After detailing the importance of a learning culture within a learning organization, I would like to briefly look at several barriers to organizational learning.
These barriers will sometimes be difficult to overcome, and may even cause short-term setbacks. Yet a setback, or we can even refer to it as failure, are really the major driver of adaptation, or organizational learning itself.
The success or failure of learning and organizational development depends on a number of factors, and this is not always the mark of competence in your leadership. When it fails, it’s easy to assume that either you have failed as a leader, or that your team has failed you, and this quite simply isn’t often the case.
Thomas Edison, in his career, tried over 150 times to make a working light bulb, before he at long last mastered the filament technique that once dominated lighting technology. When asked about it, he stated that he had not failed, as he had found over 150 ways to not make a light bulb.
Here are some of the most common barriers that you will encounter as you begin your training process:
1. Stubbornness and Resistance to Change
A key challenge in any change management initiative, or in organizational learning in the big picture, is resistance to change from the stakeholders involved.
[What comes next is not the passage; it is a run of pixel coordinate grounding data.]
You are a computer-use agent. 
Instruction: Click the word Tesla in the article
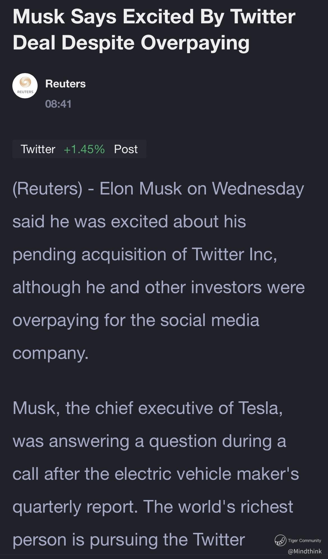[260, 408]
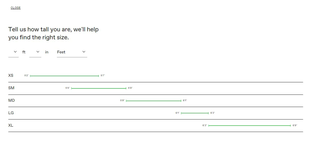Select the SM size label

pos(11,88)
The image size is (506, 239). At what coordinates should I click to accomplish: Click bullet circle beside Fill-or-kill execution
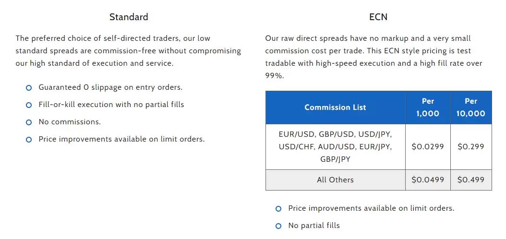click(29, 105)
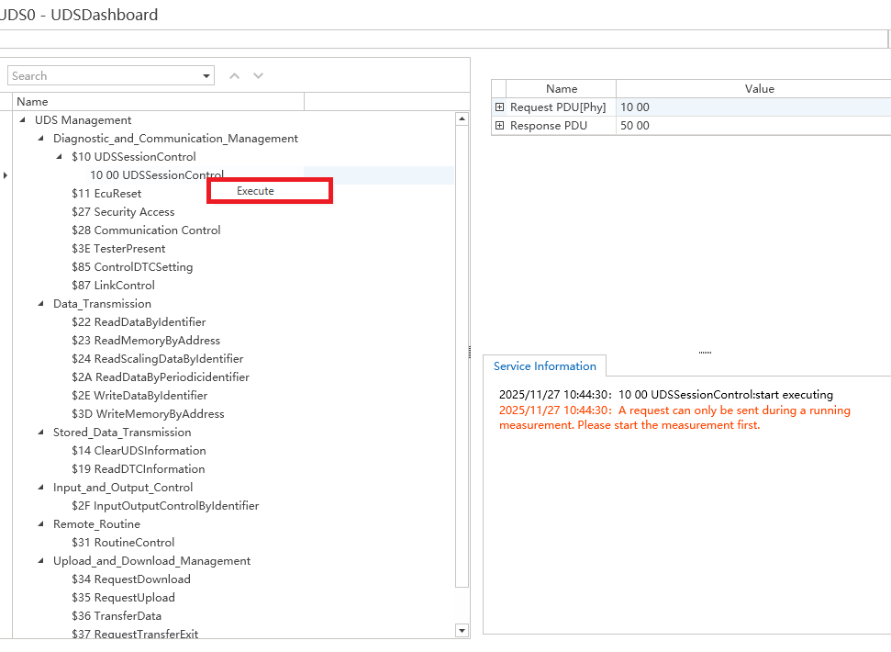Collapse Diagnostic_and_Communication_Management node

click(40, 139)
Whether making significant technological changes within the organization, a transition in leadership or in a shift in the everyday processes that make up the average work day, initial resistance is both natural and common, yet it must be overcome for an organization to continue to adapt.
This is where management must be able to communicate effectively with their teams in order to increase understanding for the need to change, to increase motivation to succeed and to show that their feedback is valued and is an important part of the decision-making process. Managers should stress that the changes are for the benefit of the organization and teams.
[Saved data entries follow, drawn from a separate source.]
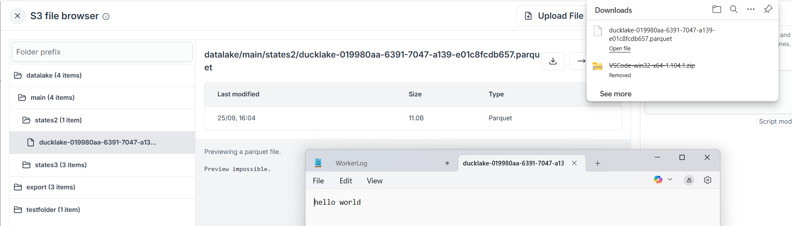The height and width of the screenshot is (226, 792).
Task: Download the selected parquet file
Action: [553, 61]
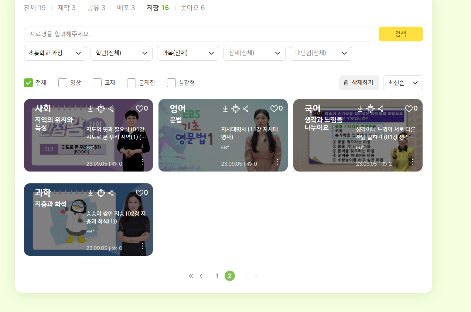Click the 자료명 search input field
This screenshot has width=471, height=312.
[199, 34]
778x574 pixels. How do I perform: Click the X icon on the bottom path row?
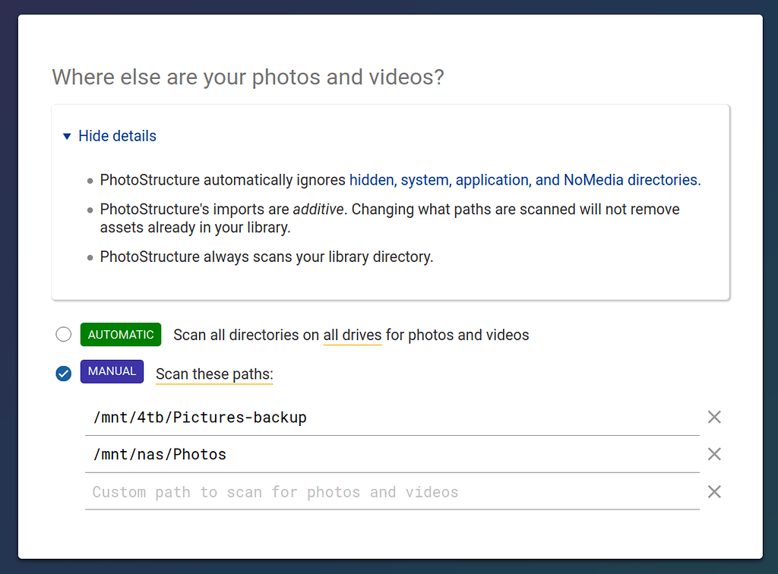(714, 491)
2. Lack of Direct Leadership
For an organization to continue to learn and adapt, it must have leadership that is engaged in key processes of learning and performance improvement.
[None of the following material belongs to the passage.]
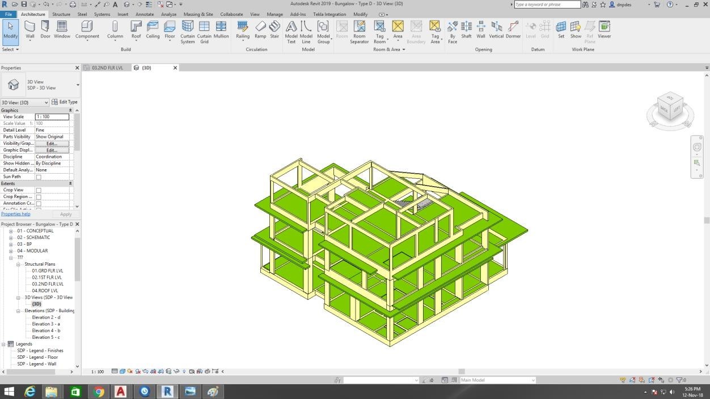Image resolution: width=710 pixels, height=399 pixels.
Task: Click the Edit Type button
Action: click(x=65, y=102)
These include awareness of and being involved with individual and team training, the software and tools which aid individuals and teams in performing their tasks, the IT help desk teams which respond to lack of knowledge retention on how to perform specific processes, the HR and organizational development teams that monitor the larger picture of performance appraisals and employee development and the departmental managers who can provide direct feedback about specific individual and team progress and results.
These leaders must not be passive, but be active and direct in observing and analyzing team and departmental performance, and to formulate, plan and implement the necessary changes toward performance improvement.
3. A Focus Solely on Individual Rather than Team Success
In some organizations, a mindset sinks in of congratulation and adoration of personal accomplishments, but a sense of team spirit and unity isn’t really there. Beyond a sense of zeitgeist within the company as a whole, teamwork is viewed as a means to an end, and not something to be valued itself.
For organizational learning to be successful, then team success and unity must be valued equally to if not more than individual success and prosperity. In organizational learning in particular, individual learning and success is only a prerequisite to the larger team and organization.
4. Lack of Value for Learning Itself
In some environments, learning for the sake of knowledge and wisdom itself isn’t present, which can result in a disregard by parts of the whole for the new learning being introduced. The problem here is that for an organisation to be trained as a unit, some individuals must learn new information they don’t immediately need to apply.
When individuals don’t value new learning and growth for its own sake, this will make that aspect of organizational learning very difficult and troublesome overall.
5. Short-Term Focus
It’s often easy to focus on stop gaps to solve short term problems without looking at the big picture. Unfortunately, this is a mistake in organizational learning, as the big picture must always be the focus of all involved. This includes the people learning as well as the leadership in charge.
6. Too Much Control
While being organized and planned out is always valuable, it’s often an unintentional habit for leaders to abuse charts and graphs and the like when planning out organizational learning like any other procedure. The problem is that this kind of thing will frustrate those involved, and the act of charting and plotting everything will take on a mind of its own. It is best to keep the plotting and charts simple. They are needed, but only in small doses most of the time.
The key in the end remains motivation, a willingness for an organization to change and grow, and consistent evaluation of what’s the barriers to organizational change and how best to overcome them.